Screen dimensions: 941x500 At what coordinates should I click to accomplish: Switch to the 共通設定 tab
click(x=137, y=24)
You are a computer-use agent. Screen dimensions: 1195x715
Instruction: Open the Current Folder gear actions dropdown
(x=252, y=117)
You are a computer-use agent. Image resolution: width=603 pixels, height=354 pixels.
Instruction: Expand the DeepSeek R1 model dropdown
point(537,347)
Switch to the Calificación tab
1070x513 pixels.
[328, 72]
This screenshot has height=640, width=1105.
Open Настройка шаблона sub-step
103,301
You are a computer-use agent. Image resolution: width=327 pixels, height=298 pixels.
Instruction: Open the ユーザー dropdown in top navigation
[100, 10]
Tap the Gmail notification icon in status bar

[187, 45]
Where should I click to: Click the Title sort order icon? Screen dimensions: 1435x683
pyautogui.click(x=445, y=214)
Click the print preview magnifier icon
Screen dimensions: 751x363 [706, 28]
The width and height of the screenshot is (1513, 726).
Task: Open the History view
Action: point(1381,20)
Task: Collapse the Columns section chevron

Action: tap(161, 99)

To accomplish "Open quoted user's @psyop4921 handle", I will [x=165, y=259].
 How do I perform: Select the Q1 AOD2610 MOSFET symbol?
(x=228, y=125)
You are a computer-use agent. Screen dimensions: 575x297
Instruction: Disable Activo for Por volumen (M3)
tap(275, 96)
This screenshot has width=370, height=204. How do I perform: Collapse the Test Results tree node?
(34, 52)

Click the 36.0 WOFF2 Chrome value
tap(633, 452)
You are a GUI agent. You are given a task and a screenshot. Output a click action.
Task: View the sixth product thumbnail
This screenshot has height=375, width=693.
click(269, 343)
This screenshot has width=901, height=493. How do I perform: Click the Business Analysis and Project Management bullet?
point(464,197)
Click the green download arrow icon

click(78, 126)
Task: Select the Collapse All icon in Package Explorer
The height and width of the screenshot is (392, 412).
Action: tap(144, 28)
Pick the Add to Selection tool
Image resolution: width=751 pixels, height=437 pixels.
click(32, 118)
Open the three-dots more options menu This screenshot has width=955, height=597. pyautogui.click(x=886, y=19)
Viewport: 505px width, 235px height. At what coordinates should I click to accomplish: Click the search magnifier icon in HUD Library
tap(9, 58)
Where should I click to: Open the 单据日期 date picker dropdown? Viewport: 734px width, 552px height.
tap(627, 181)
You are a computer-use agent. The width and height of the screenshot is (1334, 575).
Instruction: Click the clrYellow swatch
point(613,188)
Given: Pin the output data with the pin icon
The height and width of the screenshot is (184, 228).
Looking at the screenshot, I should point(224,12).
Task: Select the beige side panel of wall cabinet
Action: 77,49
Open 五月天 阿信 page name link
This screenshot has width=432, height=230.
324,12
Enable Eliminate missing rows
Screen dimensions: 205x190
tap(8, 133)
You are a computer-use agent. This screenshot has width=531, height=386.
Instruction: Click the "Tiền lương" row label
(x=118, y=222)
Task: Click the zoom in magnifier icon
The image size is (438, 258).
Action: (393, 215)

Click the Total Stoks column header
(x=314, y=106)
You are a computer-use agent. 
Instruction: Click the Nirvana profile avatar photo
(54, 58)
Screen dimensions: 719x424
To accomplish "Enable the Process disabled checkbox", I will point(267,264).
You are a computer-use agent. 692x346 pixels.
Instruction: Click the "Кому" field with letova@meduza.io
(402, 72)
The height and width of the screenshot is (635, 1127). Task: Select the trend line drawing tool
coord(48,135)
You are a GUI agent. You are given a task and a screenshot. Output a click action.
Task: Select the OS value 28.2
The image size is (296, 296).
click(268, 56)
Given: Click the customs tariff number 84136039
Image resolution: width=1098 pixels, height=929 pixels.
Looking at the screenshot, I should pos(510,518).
= = = =
= What is expected =
Given the records above, restate word for word only the lines starting at the one with "You are a computer-use agent. Screen dimensions: 575x297" and ending at the one with "Open the three-dots".

= Response box =
You are a computer-use agent. Screen dimensions: 575x297
Instruction: Disable Activo for Por volumen (M3)
tap(275, 96)
This screenshot has width=370, height=204. How do I perform: Collapse the Test Results tree node?
(34, 52)

Click the 36.0 WOFF2 Chrome value
tap(633, 452)
You are a GUI agent. You are given a task and a screenshot. Output a click action.
Task: View the sixth product thumbnail
This screenshot has height=375, width=693.
click(269, 343)
This screenshot has width=901, height=493. How do I perform: Click the Business Analysis and Project Management bullet?
point(464,197)
Click the green download arrow icon

click(78, 126)
Task: Select the Collapse All icon in Package Explorer
The height and width of the screenshot is (392, 412).
Action: tap(144, 28)
Pick the Add to Selection tool
Image resolution: width=751 pixels, height=437 pixels.
click(32, 118)
Open the three-dots more options menu This screenshot has width=955, height=597. pyautogui.click(x=886, y=19)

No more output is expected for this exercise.